Memories of a visit in 2012 before Paul and Corinne took over:
One of my most memorable vineyard experiences was standing in total silence (enforced) looking over Michel and Beatrice’s vines rolling down the valley to the Cher river. We were appreciating the effect that history had on the landscape – much of the vineyard space in this part of the Cher valley was originally laid out by monks in the middle ages and their planting pattern still remains (although we have stretched the plantings into the easily mechanisable plains).

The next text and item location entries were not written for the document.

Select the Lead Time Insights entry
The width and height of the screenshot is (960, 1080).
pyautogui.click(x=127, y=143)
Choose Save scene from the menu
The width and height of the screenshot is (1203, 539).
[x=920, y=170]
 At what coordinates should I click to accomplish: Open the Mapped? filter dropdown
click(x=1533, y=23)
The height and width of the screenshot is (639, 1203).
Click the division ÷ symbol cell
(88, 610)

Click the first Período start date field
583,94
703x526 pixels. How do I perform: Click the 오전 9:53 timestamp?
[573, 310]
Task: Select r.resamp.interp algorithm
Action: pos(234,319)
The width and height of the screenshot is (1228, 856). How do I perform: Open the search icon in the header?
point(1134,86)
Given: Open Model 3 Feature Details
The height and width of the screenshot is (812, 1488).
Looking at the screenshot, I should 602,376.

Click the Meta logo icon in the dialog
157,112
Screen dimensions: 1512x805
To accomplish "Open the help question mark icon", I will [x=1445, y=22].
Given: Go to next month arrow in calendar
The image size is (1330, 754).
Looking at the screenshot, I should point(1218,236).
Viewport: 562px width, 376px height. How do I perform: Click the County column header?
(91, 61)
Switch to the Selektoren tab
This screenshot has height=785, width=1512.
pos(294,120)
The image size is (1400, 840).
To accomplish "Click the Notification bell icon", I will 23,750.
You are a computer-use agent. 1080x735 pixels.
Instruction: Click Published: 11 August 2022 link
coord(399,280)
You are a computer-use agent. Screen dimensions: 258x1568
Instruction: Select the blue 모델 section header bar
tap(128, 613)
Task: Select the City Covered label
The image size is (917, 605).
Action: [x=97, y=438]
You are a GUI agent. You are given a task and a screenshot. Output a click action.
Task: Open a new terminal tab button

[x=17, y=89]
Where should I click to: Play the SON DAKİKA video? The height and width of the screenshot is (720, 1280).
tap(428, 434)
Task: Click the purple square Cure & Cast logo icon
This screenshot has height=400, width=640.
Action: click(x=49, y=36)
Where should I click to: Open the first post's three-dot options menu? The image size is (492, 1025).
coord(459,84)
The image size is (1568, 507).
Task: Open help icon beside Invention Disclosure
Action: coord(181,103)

The impression this silence had on me was maybe not the intended one; I was struck by the image of ‘man’, be they monk or not, working the soil and striving somehow to connect the microcosm of their vineyard with the macrocosm of the universe and the elements that impose themselves on us. The need to treat this relationship with respect and to work the land in a way that tries to create harmony in the zone that we can control had never been so very clear to me. Visits to growers are normally dominated by talk and tasting so it is funny that these minutes of silence had such a profound effect.
Michel uses biodynamics to try to create some harmony on his land. In fact before taking over the vineyards of Maisons Brulées in 1993 he was in charge of one of France’s first biodynamic cooperatives and is THE go to man for winemakers young and old trying to make sense of Steiner’s work.
(In 2013 Michel and Beatrice sold their domaine to a young couple who will continue the work they started. We are very lucky to have some of the last wines that Michel made.)